We have never had to deal with problems of the scale facing today’s globally interconnected society. No one knows for sure what will work, so it is important to build a system that can evolve and adapt rapidly.

Decades of research demonstrate that a variety of overlapping policies at city, subnational, national, and international levels is more likely to succeed than are single, overarching binding agreements. Such an evolutionary approach to policy provides essential safety nets should one or more policies fail.

The good news is that evolutionary policymaking is already happening organically. In the absence of effective national and international legislation to curb greenhouse gases, a growing number of city leaders are acting to protect their citizens and economies.

This is hardly surprising – indeed, it should be encouraged.

Most major cities sit on coasts, straddle rivers, or lie on vulnerable deltas, putting them on the front line of rising sea levels and flooding in the coming decades. Adaptation is a necessity. But, with cities responsible for 70% of global greenhouse-gas emissions, mitigation is better.

When it comes to tackling climate change, the United States has produced no federal mandate explicitly requiring or even promoting emissions-reductions targets. But, by May last year, some 30 US states had developed their own climate action plans, and more than 900 US cities have signed up to the US climate-protection agreement.

This grassroots diversity in “green policymaking” makes economic sense. “Sustainable cities” attract the creative, educated people who want to live in a pollution-free, modern urban environment that suits their lifestyles. This is where future growth lies. Like upgrading a mobile phone, when people see the benefits, they will discard old models in a flash."

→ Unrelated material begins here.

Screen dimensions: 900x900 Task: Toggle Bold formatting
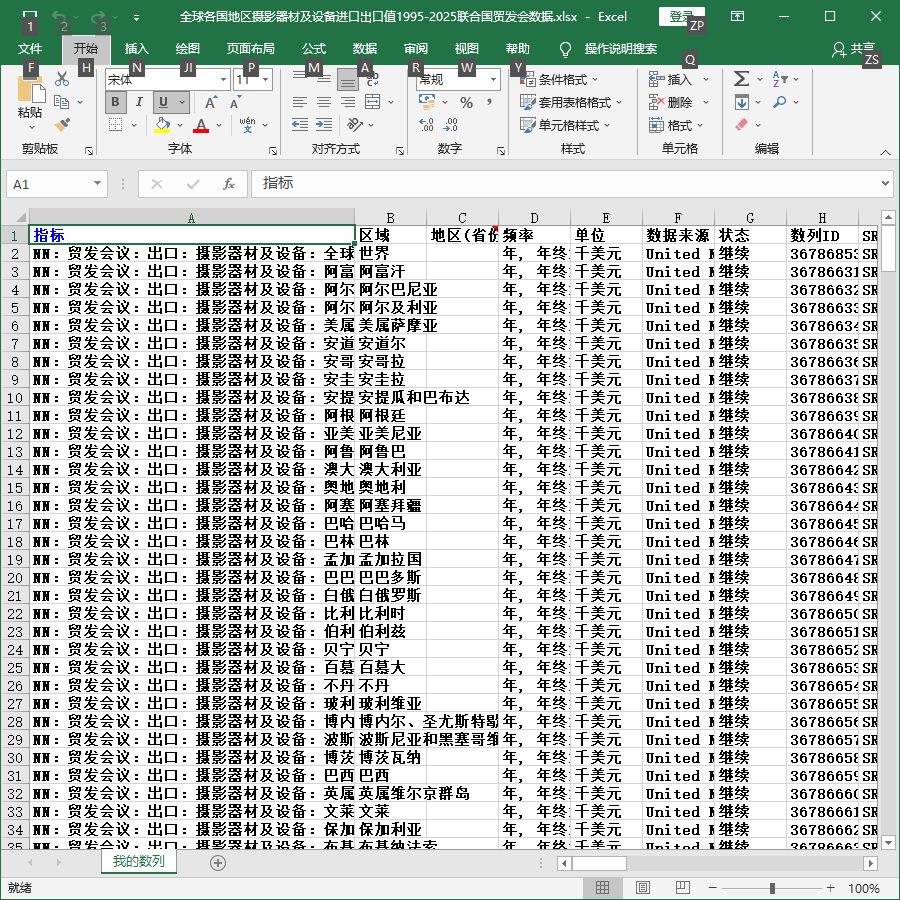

Regular readers know that I am strongly on board with all of these points. The weaknesses of public solutions to problems can often be overcome by diverse, decentralized responses (federalism), which provide the opportunity for different public authorities to learn from each other. Ostrom goes on to emphasize that Rio is important (a point she makes in the beginning as well). I agree, although she didn't seem to quite put her finger here on why. The problem with decentralization (and one of the reasons why markets aren't necessarily the best way to solve these problems) is the problem of externalities and free-riding. Controlling carbon emissions and sustainability are positive externalities, and so we'd expect competing jurisdictions to underinvest. So I agree with Ostrom that it makes sense to have these international frameworks to set broad goals, expectations, and interconnections - but they should not be used as a one-size-fits-all substitute for localized solutions.